Sea Food: An Interview With Nadine Shah | The Quietus

Sea Food: An Interview With Nadine Shah

John Freeman takes a trip to the seaside to eat ice cream and talk to Nadine Shah about her spellbinding second album, Fast Food. All pictures courtesy of Kingsley Chapman

The village of Whitburn lies five miles north of Sunderland on the Northumbrian coast. It ticks all the boxes required for a quintessential English seaside resort – freezing waves crashing onto a beach, acres of sand dunes, a gaudy amusement arcade, neat cafés selling fish and chips, and an army of colossal, scavenging seagulls.

Whitburn is also the family home of Nadine Shah, and we are both sat in the spring sunshine on the terrace of her parents’ house. The view is to die for; a vista of sky, sea and sand punctuated by kite-flyers and dog-walkers.

I’ve come to Whitburn to talk about Shah’s stunning new album, Fast Food. But before any interviewing can take place, Nadine’s mum wants to ensure we are both fed and watered. Lunch is a gigantic slab of glorious Norwegian salmon (Nadine’s mother hails from Norway, while her father’s family is from Pakistan) and the mealtime provides ample opportunity for some familial banter (including a bemused Nadine berating her mother for thinking a song on BBC 6 Music was by her daughter – "Mam, that’s not me, that’s Drenge!" "But she sounds like you." "It’s a bloody man, mam.")

▶ _DATA SECTION_:
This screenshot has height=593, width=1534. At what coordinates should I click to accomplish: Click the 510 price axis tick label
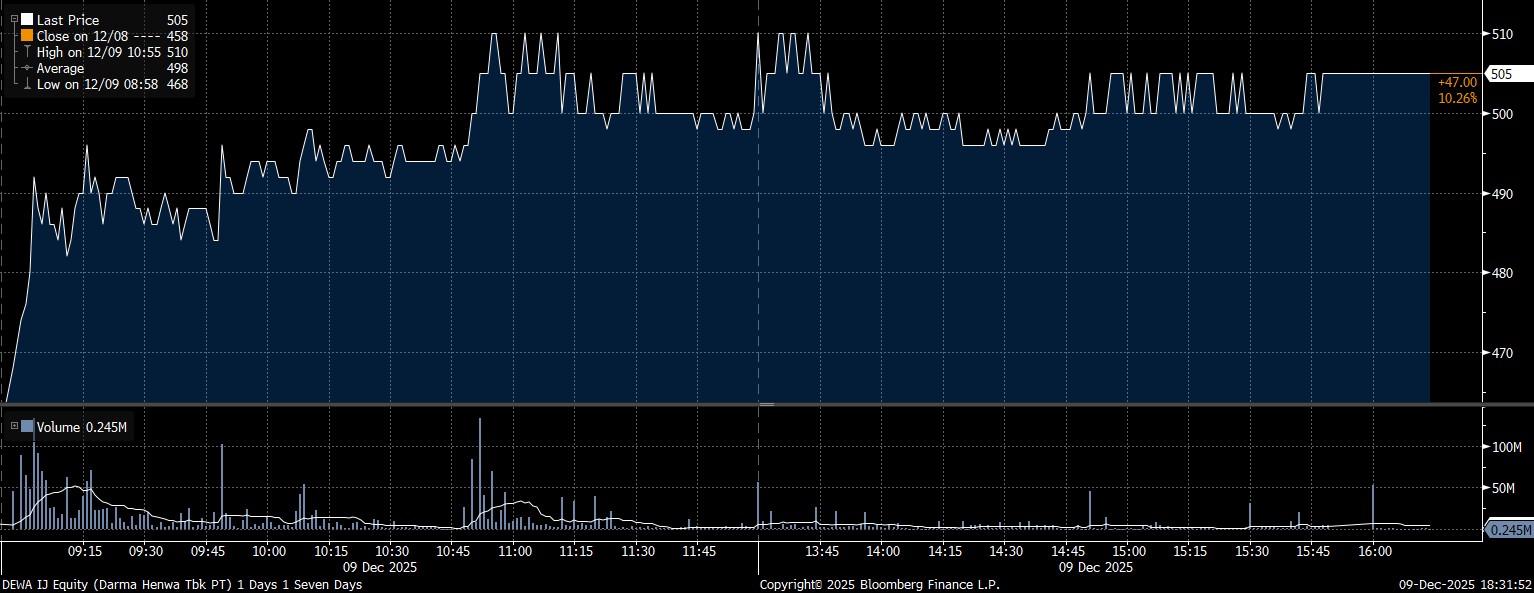coord(1501,34)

▶ _ACTIONS TO TAKE_:
• a. In the Nadine Shah interview, rewrite the paragraph beginning "The village of Whitburn lies" as a short bulleted list that keeps its main facts.
• b. Pick up the Nadine Shah interview after its final sentence and write the next few paragraphs.

▶ _ANSWERS TO THE PROBLEMS_:
• a.
- Whitburn is a village five miles north of Sunderland on the Northumbrian coast.
- It has everything a classic English seaside resort needs:
  - freezing waves crashing onto a beach
  - acres of sand dunes
  - a gaudy amusement arcade
  - neat cafés selling fish and chips
  - an army of huge, scavenging seagulls

• b.
After lunch, and after chatting about Fast Food, the guitar-driven follow-up to her 2013 piano-laden debut Love Your Dum And Mad, we head down to the beach. Ice creams need to be eaten – in Whitburn a Mr Whippy cornet is accompanied by "monkey’s blood" (raspberry sauce) – and the town’s ADHD-inducing amusement arcade entices us to play a violent game of air hockey (which, for the record, I win 7-6 in the last second) before Nadine is mobbed (politely recognised) by a horde of fans (three of her parents’ friends) on the seafront.

Earlier in the day I’d met Nadine in Sunderland. She’d been eager to show me Pop Recs, the record shop/ live venue/ art gallery/ café opened in 2013 by local band Frankie & The Heartstrings, and a beacon for the city’s music renaissance. Heartstrings’ drummer Dave Harper runs the shop and when we arrive, he’s chatting with Field Music’s David Brewis (and baby son, Will) about Brewis’ latest project, Slug. Shah’s presence completes a holy trinity of Sunderland’s indie rock glitterati.

On the short drive to Whitburn, Nadine and I listen to the Du Blonde album. Du Blonde is the new incarnation of Newcastle singer-songwriter Beth Jeans Houghton. Beth and Nadine have some shared history – both of their debut albums were produced by Ben Hillier (he of Blur, Depeche Mode, Elbow and U2 fame). But, while Du Blonde sees Houghton reinvent both her image and her sound for a second album release, Shah’s haunting vocals and stylish gothic pop remain central to the compelling magnetism of Fast Food. Some things are fine just as they are.

Sitting in the sunshine, Whitburn seems idyllic. How was it growing up here as a young child?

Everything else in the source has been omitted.